# PGR in the landscape - now is the time to plan for your 2019 growth regulator



## Ecks from Tex (Apr 26, 2018)

For those who are interested in using growth regulators in the landscape, now is the time to plan ahead. The best growth regulators I have used are applied in the spring at the first sign of growth. For many of us, that is roughly 1.5 months away. I use growth regulators in the landscape because my time is limited and I have seen outstanding results. I have used two products with success in my landscaping.

1) Atrimmec PGR (dikegulac-sodium/chemical pincher) - this is a chemical pincher that I have used on a number of large ornamentals, large beds of groundcover such as asiatic jasimime, and various similar landscape plants. I do not use it for flowering plants, although it is rated for azaleas. I prefer not to pinch flowering plants if I have another product.

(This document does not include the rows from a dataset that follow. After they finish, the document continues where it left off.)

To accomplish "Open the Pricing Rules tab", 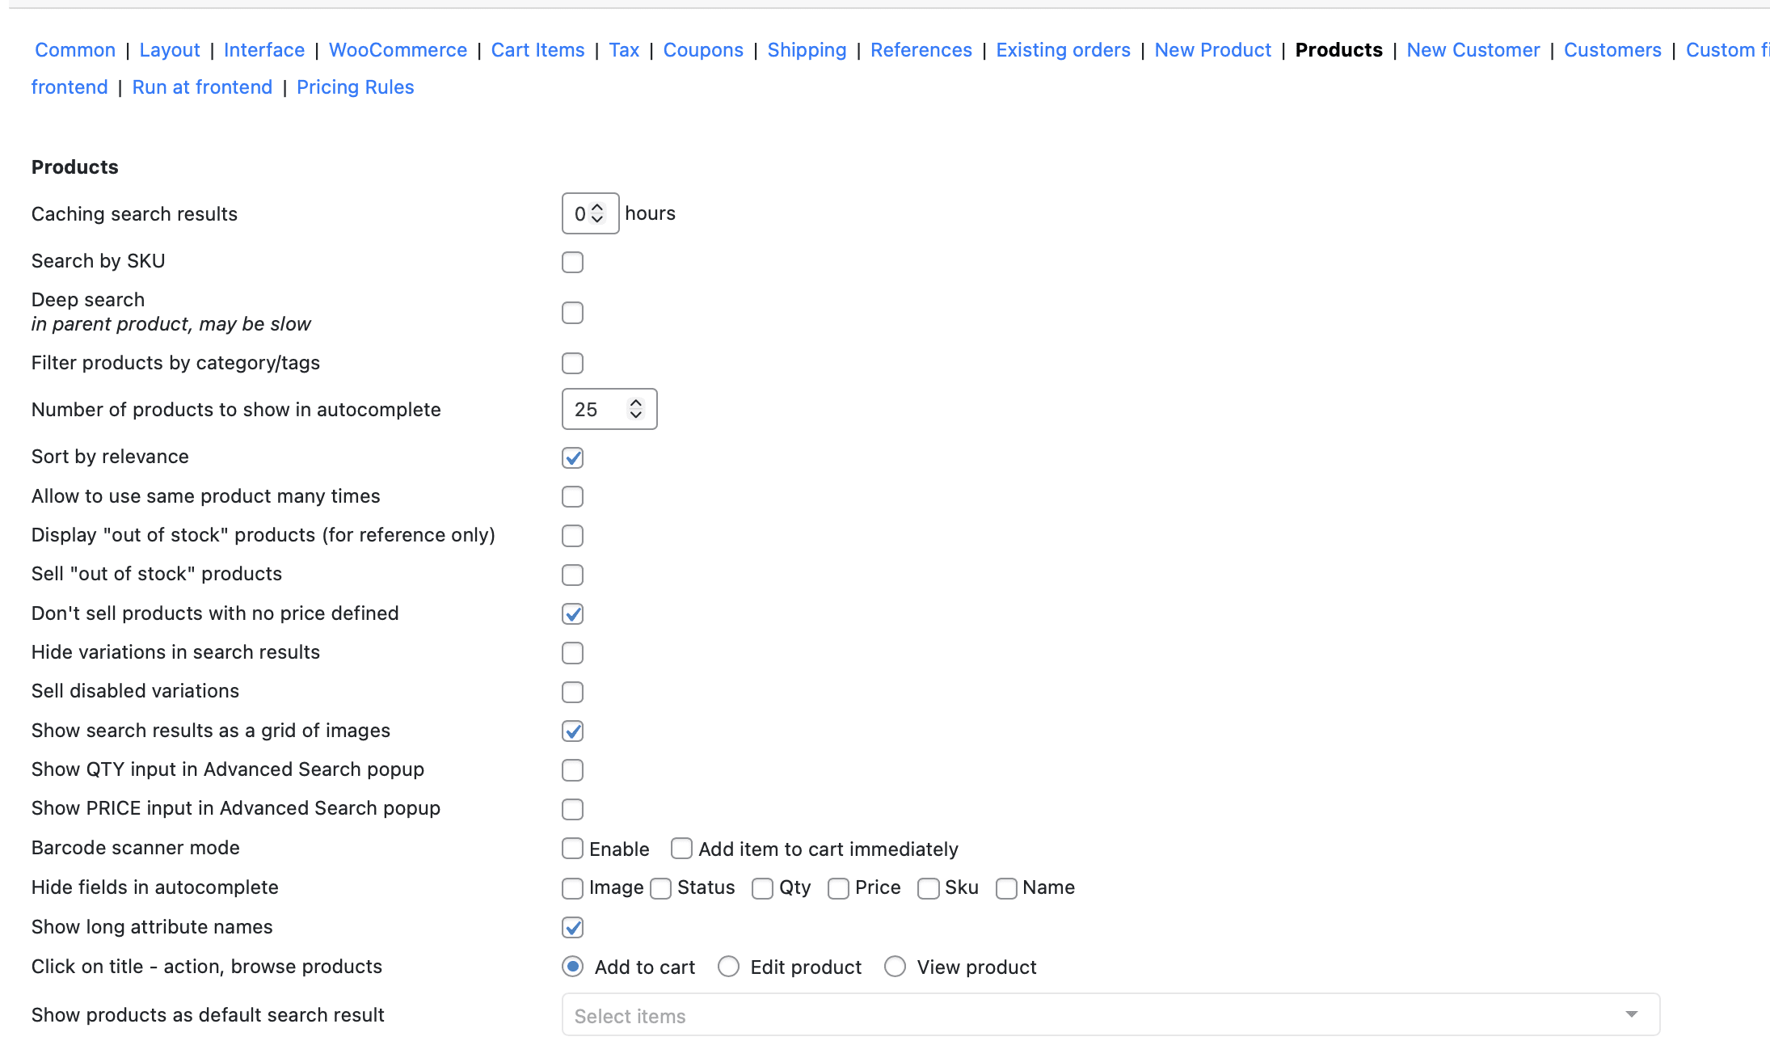I will click(x=355, y=87).
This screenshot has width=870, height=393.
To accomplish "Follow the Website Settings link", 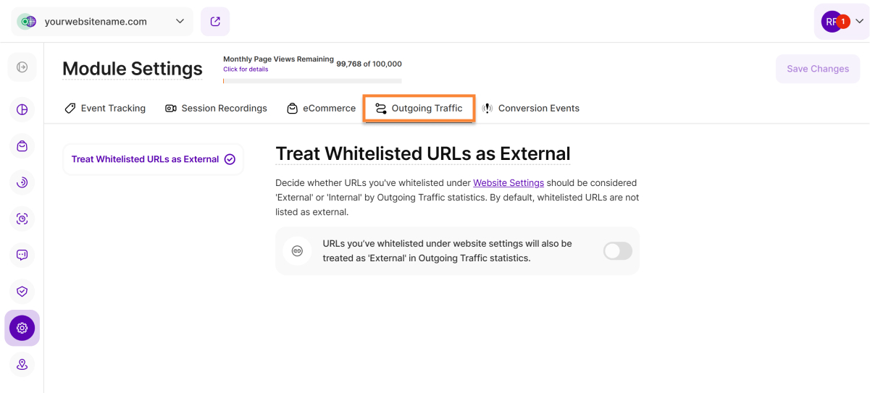I will point(509,183).
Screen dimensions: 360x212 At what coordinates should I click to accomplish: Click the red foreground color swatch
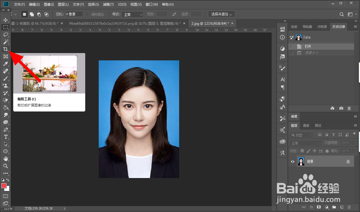point(4,186)
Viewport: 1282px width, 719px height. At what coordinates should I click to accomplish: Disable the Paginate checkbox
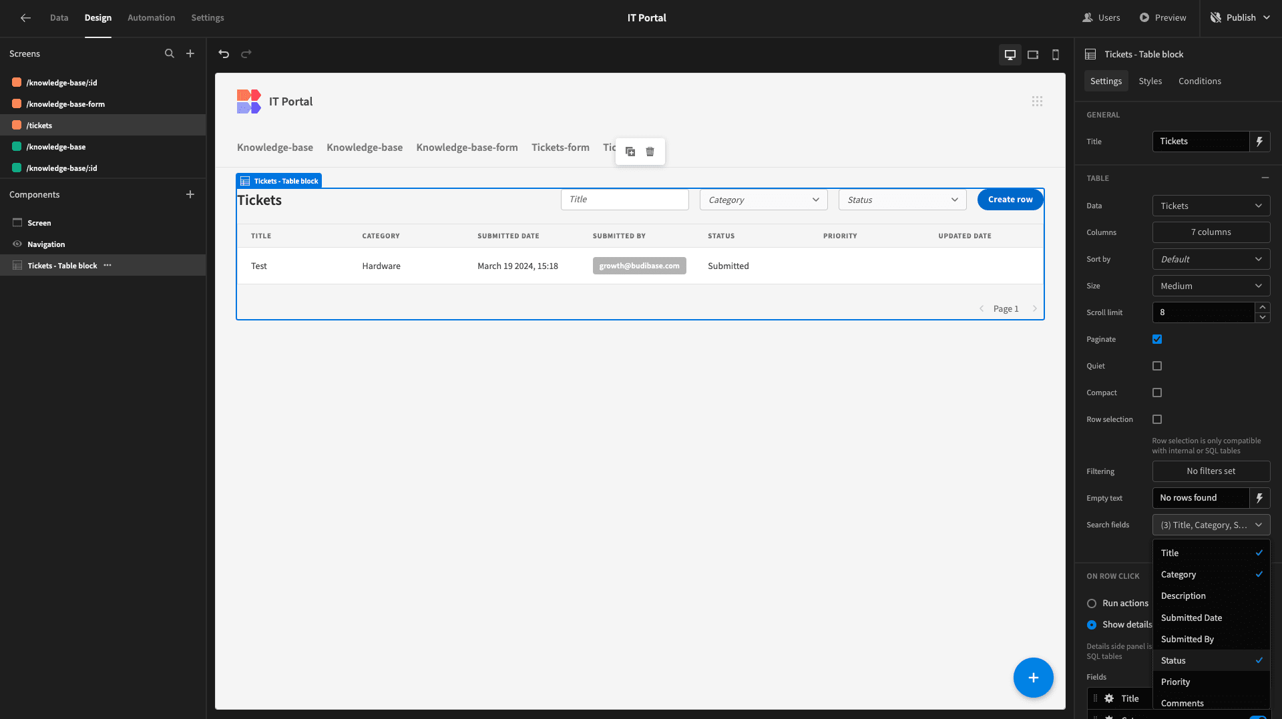[x=1157, y=339]
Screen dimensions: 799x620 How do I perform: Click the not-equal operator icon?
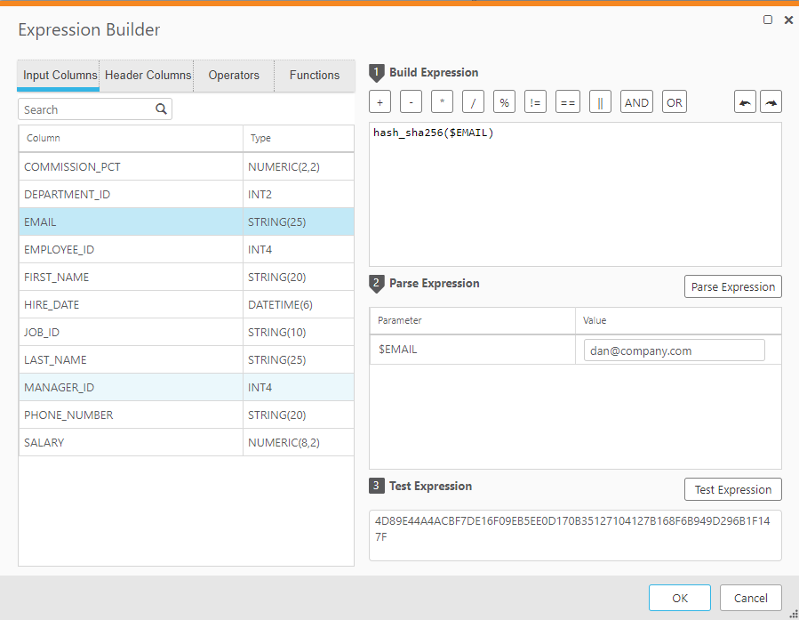coord(535,101)
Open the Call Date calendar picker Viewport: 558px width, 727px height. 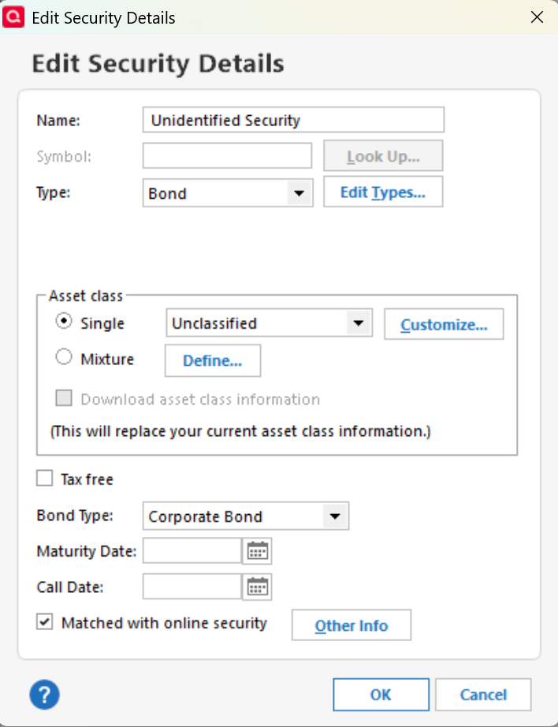pyautogui.click(x=259, y=587)
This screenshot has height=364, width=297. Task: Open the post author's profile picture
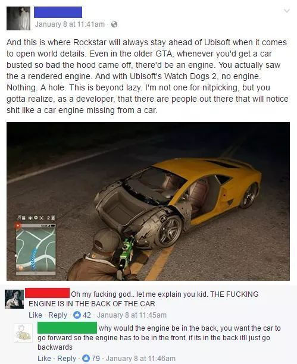(18, 18)
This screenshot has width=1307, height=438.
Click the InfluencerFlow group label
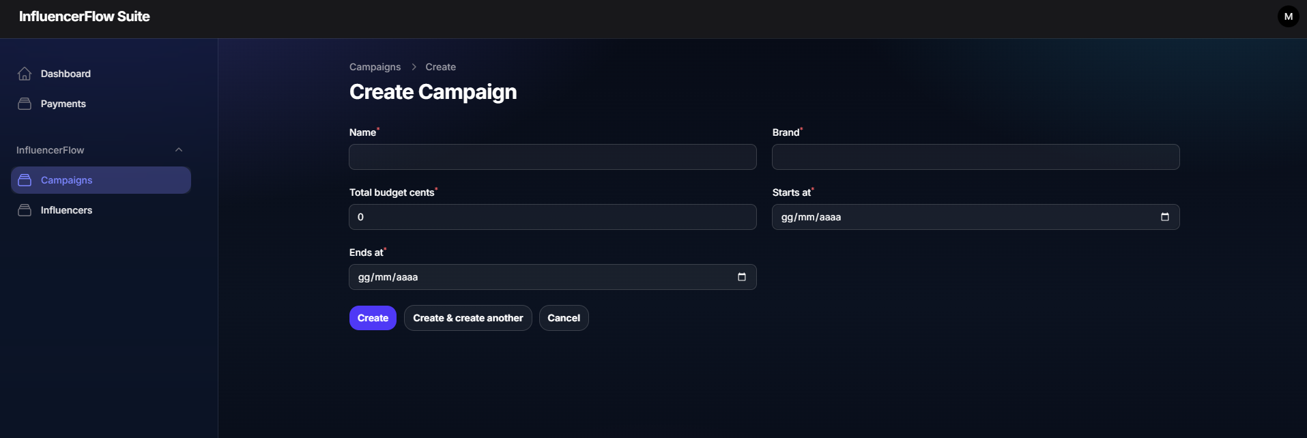pos(51,150)
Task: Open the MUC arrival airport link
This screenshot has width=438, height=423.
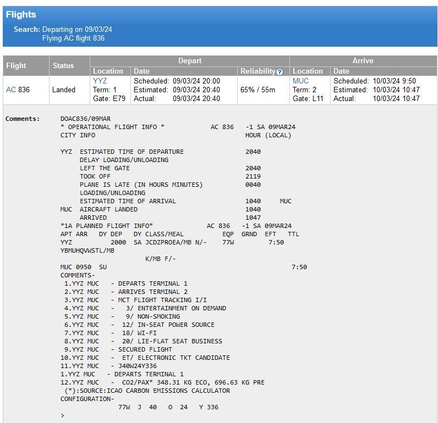Action: point(300,81)

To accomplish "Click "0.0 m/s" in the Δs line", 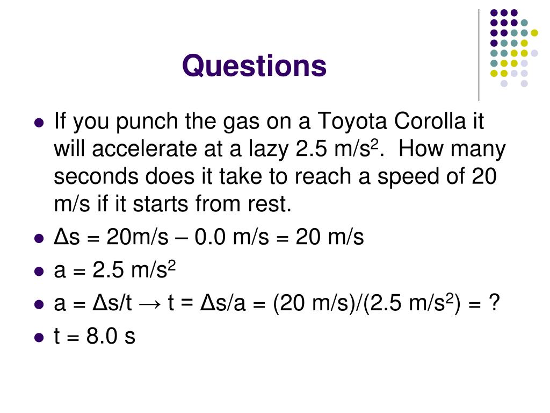I will pyautogui.click(x=231, y=237).
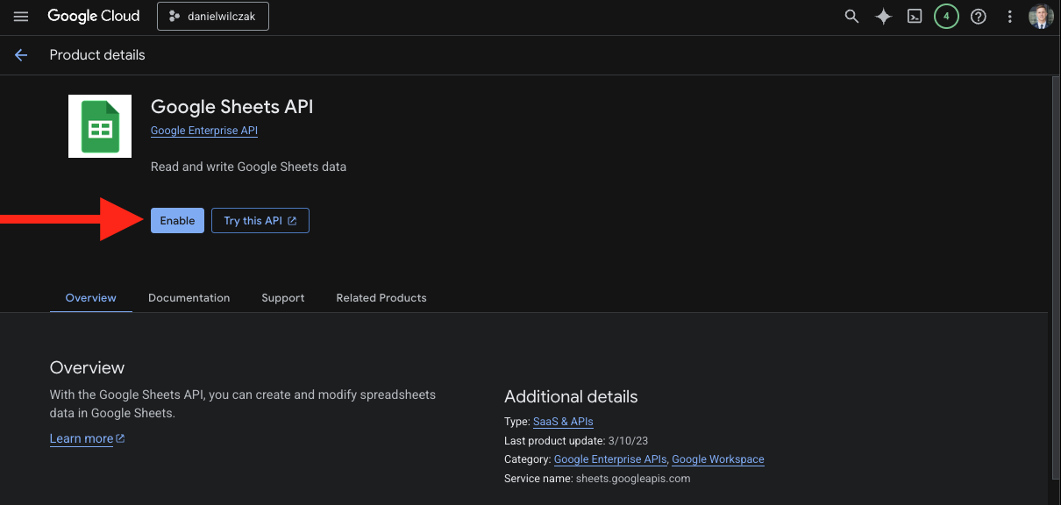Open notifications badge showing 4
Viewport: 1061px width, 505px height.
coord(946,17)
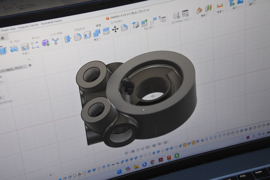
Task: Open Google Chrome from the taskbar
Action: [153, 162]
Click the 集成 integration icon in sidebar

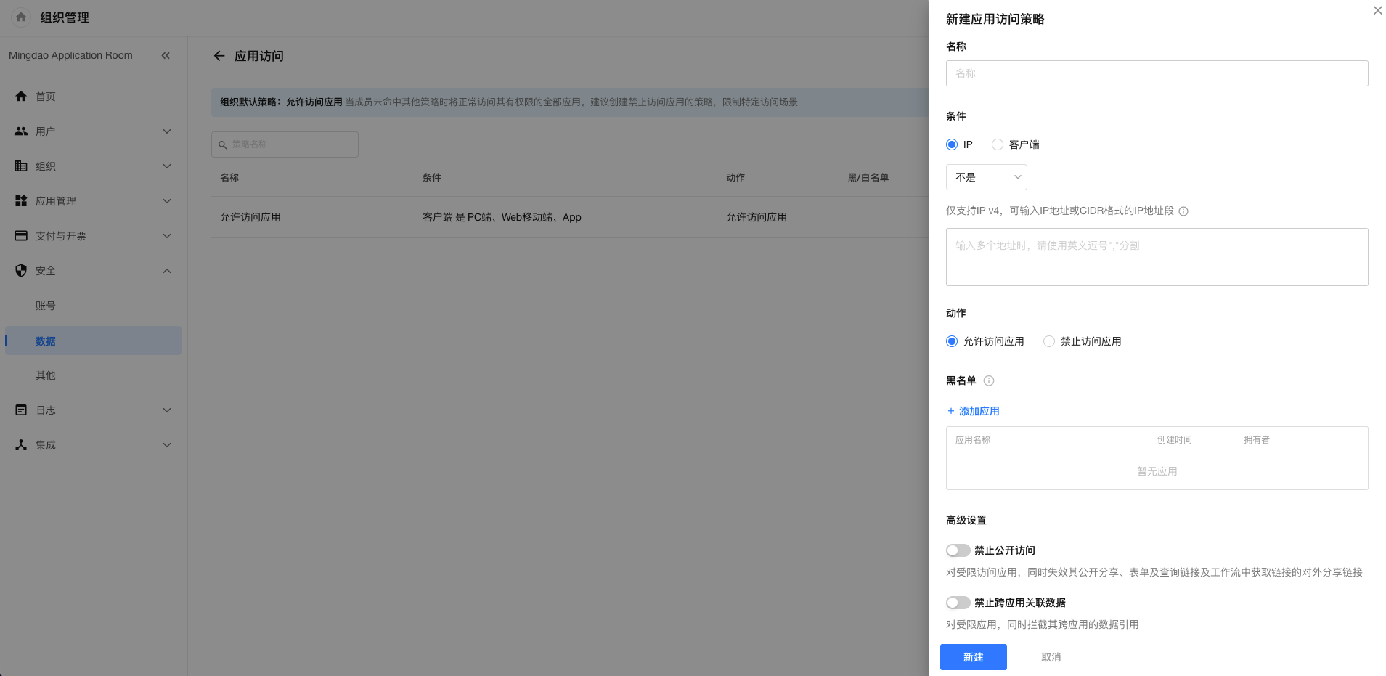tap(21, 445)
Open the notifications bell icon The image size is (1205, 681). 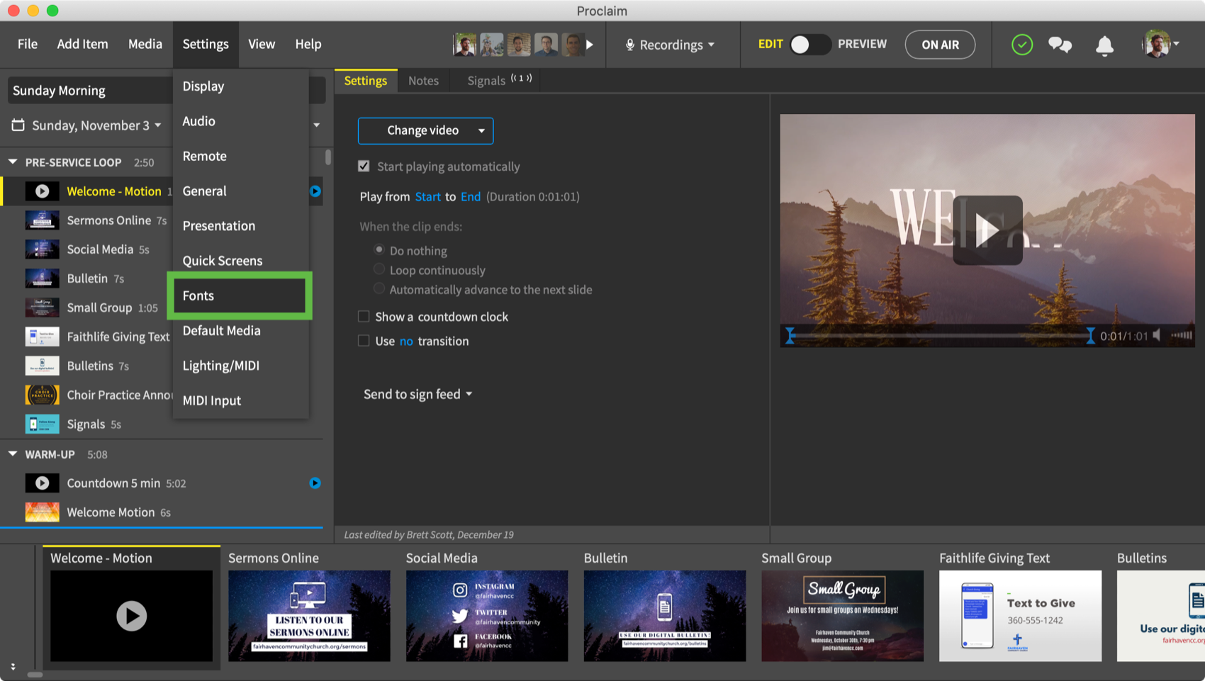[1104, 45]
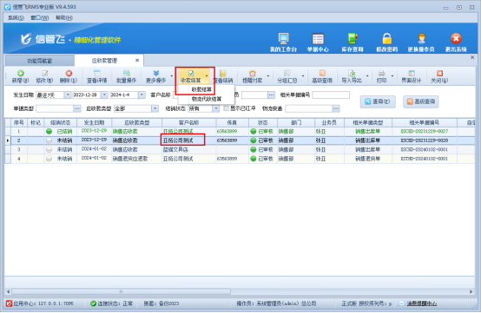This screenshot has width=481, height=313.
Task: Expand the 结销状态 dropdown
Action: (x=216, y=108)
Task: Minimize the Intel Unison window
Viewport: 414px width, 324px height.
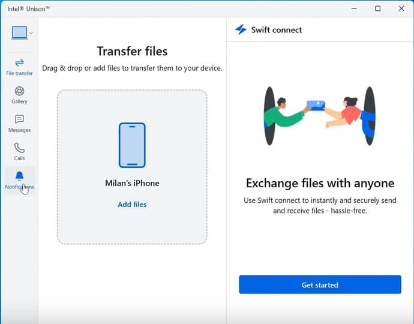Action: (x=354, y=8)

I usually apply Attrimmec according to the label instructions after I see growth on the plant. It is not advisable to apply atrimmec before growth is visible. I will cut the plant back slightly and apply. You want to get solid coverage on the leaves. In my area, along the gulf, I require two applications a year. Farther north, where the growing season is shorter, one application is more than enough.

2) Cutless .33G (granular)(flurprimidol/gibberellic biosynthesis inhibitor) - this is a GA inhibitor that does not pinch, but rather will suppress elongation and encourage new shoot growth. I particularly like Cutless when I want to develop a thicker ornamental hardwood plant that remains the same size. I also use Cutless on flowering ornamentals, including: azaleas, knockout roses, hybrid roses. Cutless should be applied in the spring at the first sign of growth. It is granular - the recommended application is through a special granular blower, but I have used a simple hand spreader.

I do not apply Cutless and my landscape pre-emergent, Snapshot, at the same time. Snapshot should be applied earlier than first growth, at the same time you put down your first pre-emergent of the year on your lawn.


----------



## 95mmrenegade (Jul 31, 2017)

2 years in with Attrimmec and absolutely love it. Wife actually enjoys trimming the bushes because they now grow at such a slow rit's actually manageable.


----------